Lewin's Circuit Paradox is a thought experiment proposed by physicist and mathematician Ernst Lewin in 1927. It involves a circuit with a battery, a resistor, and a capacitor, and examines the behavior of the circuit when the capacitor is charged and discharged.

2. Why is Lewin's Circuit Paradox considered a paradox?

Lewin's Circuit Paradox is considered a paradox because it seems to violate the law of conservation of energy. The paradox arises from the fact that the energy stored in the capacitor seems to disappear when the capacitor is discharged, even though energy cannot be created or destroyed.
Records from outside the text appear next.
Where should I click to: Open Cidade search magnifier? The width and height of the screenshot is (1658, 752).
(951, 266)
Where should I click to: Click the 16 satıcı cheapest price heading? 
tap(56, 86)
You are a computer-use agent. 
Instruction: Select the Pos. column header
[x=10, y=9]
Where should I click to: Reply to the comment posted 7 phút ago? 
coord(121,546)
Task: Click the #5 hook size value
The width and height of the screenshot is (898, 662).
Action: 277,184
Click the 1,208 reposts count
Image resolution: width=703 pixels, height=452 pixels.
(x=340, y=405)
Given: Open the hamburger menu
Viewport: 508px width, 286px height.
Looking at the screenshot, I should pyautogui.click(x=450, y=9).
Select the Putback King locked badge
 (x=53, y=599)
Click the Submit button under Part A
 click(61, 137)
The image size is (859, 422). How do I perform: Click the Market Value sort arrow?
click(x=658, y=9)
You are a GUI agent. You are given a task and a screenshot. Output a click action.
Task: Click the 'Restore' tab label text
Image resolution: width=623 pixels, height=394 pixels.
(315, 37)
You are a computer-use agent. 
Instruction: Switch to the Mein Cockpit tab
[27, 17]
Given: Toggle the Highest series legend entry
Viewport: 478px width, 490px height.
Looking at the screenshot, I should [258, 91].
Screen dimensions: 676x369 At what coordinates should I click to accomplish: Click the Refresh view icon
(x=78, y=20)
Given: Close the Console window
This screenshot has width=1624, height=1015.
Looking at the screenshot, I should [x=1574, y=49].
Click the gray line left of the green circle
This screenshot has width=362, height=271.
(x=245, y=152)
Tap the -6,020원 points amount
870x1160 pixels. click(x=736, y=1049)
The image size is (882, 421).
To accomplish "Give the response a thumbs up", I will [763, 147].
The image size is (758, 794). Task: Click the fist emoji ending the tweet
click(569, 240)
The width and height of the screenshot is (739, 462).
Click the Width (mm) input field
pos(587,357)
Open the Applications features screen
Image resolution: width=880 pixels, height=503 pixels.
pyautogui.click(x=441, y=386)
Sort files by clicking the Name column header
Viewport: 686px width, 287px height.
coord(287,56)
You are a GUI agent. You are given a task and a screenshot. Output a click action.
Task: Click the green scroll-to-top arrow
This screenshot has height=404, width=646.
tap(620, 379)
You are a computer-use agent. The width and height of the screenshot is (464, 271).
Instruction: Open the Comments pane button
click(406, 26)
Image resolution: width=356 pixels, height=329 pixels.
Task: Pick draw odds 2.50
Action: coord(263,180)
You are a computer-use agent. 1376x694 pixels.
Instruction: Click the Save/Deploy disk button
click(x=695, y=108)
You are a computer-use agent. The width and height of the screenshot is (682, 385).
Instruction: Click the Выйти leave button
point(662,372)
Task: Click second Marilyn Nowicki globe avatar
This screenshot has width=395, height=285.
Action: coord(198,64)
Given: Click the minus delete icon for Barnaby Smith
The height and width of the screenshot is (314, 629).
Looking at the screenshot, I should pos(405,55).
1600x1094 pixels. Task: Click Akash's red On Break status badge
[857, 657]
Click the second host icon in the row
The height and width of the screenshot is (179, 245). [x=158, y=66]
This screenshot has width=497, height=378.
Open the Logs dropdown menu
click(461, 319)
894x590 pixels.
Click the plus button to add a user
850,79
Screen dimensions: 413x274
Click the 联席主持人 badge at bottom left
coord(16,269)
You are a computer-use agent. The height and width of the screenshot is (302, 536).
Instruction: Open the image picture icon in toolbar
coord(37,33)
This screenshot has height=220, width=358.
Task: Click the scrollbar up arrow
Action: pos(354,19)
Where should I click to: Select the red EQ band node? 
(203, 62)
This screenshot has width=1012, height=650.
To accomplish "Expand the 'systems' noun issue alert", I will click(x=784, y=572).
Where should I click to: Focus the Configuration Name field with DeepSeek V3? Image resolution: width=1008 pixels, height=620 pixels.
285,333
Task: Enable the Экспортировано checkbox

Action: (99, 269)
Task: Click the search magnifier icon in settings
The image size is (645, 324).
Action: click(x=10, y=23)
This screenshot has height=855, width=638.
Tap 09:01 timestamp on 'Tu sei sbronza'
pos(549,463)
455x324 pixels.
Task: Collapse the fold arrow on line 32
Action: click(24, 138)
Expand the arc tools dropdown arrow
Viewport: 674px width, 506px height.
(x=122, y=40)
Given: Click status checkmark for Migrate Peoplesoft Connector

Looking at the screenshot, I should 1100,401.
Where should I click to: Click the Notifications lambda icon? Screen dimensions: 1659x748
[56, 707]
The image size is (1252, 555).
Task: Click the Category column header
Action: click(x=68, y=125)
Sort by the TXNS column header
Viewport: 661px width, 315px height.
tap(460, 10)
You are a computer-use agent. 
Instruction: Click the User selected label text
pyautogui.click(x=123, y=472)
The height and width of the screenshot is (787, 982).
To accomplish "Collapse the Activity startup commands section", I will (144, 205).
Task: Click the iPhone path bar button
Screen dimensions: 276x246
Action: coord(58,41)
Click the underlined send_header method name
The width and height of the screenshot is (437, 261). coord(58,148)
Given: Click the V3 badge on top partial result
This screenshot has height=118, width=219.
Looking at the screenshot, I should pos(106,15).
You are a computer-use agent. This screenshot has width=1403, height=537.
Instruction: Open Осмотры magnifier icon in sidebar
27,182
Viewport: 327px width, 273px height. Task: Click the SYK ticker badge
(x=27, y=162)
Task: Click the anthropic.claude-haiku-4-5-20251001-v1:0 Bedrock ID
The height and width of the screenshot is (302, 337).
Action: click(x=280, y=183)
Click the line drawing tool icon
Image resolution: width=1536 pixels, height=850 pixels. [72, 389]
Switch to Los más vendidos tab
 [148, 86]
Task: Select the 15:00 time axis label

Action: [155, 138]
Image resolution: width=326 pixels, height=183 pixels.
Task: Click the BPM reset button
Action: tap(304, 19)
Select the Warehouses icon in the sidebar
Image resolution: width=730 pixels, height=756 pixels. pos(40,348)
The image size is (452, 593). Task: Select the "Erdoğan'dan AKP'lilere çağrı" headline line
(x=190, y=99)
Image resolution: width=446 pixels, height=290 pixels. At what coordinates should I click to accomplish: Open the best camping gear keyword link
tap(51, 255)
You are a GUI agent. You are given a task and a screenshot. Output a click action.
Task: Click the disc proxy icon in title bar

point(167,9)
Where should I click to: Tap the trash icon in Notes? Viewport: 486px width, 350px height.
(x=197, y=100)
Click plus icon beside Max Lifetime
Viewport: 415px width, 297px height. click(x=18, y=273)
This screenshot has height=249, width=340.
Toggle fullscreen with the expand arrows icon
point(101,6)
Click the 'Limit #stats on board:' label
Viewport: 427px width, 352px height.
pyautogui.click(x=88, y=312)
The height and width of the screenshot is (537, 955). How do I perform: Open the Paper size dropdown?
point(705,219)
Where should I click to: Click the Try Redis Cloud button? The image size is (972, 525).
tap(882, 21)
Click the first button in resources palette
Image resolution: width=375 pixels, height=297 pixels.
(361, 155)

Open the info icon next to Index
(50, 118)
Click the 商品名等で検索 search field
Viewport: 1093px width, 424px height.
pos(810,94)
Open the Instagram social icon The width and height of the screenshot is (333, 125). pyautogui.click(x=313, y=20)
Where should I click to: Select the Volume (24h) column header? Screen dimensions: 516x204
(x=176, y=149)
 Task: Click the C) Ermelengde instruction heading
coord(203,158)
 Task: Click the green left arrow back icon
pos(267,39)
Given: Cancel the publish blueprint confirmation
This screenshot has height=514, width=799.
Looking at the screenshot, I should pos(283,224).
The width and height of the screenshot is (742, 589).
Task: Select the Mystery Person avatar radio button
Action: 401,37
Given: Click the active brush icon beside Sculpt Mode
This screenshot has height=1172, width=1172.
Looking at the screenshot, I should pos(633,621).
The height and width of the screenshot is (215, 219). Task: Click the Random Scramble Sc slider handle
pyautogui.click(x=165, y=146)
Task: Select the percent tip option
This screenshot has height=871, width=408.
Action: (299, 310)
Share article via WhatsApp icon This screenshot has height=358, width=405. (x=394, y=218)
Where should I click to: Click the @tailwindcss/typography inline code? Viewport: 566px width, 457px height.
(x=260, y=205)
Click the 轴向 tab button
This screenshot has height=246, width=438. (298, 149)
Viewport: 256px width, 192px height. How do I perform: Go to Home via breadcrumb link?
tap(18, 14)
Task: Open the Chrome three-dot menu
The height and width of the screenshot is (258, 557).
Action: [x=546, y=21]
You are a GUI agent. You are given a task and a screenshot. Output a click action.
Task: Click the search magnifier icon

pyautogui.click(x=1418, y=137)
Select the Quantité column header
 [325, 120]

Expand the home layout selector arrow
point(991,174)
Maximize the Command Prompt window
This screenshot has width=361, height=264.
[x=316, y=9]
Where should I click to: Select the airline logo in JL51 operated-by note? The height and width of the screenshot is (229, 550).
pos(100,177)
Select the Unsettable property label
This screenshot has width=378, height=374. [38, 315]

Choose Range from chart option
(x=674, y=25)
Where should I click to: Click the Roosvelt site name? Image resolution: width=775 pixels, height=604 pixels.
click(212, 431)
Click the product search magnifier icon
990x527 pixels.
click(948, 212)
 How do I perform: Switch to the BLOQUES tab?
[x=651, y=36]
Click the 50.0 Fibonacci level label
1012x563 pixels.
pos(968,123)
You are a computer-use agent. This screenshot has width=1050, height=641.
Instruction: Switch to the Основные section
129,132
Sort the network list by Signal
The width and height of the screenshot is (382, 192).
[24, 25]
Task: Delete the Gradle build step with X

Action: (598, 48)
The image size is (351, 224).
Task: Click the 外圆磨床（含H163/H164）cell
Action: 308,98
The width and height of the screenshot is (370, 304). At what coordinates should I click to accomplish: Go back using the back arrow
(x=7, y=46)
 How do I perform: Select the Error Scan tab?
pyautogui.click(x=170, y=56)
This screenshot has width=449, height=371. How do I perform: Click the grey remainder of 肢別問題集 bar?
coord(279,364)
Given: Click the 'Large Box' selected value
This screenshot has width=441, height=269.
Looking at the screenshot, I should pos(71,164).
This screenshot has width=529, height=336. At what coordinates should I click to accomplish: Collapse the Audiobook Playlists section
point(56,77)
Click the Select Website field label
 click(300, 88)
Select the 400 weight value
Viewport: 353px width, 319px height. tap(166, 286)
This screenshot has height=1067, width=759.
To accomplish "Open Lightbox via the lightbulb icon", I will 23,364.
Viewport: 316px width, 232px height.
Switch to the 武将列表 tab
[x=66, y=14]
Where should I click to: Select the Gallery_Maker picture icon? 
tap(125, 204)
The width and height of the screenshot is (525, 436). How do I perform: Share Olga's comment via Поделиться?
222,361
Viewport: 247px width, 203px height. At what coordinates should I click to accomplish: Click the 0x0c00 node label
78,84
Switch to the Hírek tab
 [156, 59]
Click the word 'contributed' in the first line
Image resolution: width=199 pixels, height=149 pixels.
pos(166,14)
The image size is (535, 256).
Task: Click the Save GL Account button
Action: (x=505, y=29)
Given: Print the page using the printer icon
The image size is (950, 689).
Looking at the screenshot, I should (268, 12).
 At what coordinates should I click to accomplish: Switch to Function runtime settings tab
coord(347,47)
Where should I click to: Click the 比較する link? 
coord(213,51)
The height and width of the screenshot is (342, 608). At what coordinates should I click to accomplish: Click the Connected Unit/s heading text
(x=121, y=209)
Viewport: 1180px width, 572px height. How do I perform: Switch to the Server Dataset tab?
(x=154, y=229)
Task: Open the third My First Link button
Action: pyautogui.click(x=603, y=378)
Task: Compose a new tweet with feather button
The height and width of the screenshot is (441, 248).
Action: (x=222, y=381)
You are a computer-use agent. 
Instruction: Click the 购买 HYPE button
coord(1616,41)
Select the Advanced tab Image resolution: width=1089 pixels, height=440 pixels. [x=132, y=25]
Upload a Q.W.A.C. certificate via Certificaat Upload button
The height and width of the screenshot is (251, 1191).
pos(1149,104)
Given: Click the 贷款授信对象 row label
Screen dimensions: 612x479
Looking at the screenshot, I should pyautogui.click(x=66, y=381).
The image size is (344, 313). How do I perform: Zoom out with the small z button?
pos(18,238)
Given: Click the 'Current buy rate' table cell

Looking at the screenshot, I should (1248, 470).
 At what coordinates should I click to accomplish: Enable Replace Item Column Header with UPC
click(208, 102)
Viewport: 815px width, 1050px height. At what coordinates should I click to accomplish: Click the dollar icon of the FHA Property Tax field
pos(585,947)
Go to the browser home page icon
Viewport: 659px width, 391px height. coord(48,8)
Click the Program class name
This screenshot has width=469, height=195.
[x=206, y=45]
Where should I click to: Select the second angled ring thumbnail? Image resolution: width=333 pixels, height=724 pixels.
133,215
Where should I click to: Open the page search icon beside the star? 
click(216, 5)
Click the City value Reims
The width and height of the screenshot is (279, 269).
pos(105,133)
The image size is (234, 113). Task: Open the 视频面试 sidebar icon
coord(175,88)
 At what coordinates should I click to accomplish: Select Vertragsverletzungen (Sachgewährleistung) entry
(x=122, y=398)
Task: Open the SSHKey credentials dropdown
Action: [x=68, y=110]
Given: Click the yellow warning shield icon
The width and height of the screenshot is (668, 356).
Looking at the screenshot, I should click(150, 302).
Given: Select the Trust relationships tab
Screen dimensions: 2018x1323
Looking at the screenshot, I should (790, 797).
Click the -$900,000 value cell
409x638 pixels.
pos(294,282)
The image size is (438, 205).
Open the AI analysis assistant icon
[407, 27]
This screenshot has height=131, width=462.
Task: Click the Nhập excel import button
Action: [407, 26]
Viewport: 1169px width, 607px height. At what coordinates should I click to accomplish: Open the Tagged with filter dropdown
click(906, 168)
3. How does Lewin's Circuit Paradox relate to real-world circuits?

Lewin's Circuit Paradox is a theoretical concept that helps us understand the behavior of real-world circuits. It highlights the importance of considering the effects of capacitance in circuits and how it can affect the flow of current and the behavior of the circuit as a whole.

4. What is the significance of Lewin's Circuit Paradox in the field of physics?

Lewin's Circuit Paradox is significant because it challenges our understanding of energy conservation and highlights the complexities of electrical circuits. It also serves as a reminder that even seemingly simple systems can exhibit unexpected behaviors and require careful analysis to fully understand.

5. How can Lewin's Circuit Paradox be explained simply and clearly?

Lewin's Circuit Paradox can be explained by breaking down the circuit into its individual components and examining the flow of energy at each stage. It helps to visualize the flow of current and the transfer of energy between the battery, resistor, and capacitor. Additionally, understanding the concept of capacitance and how it affects the circuit is crucial in explaining the paradox in a simple and clear manner.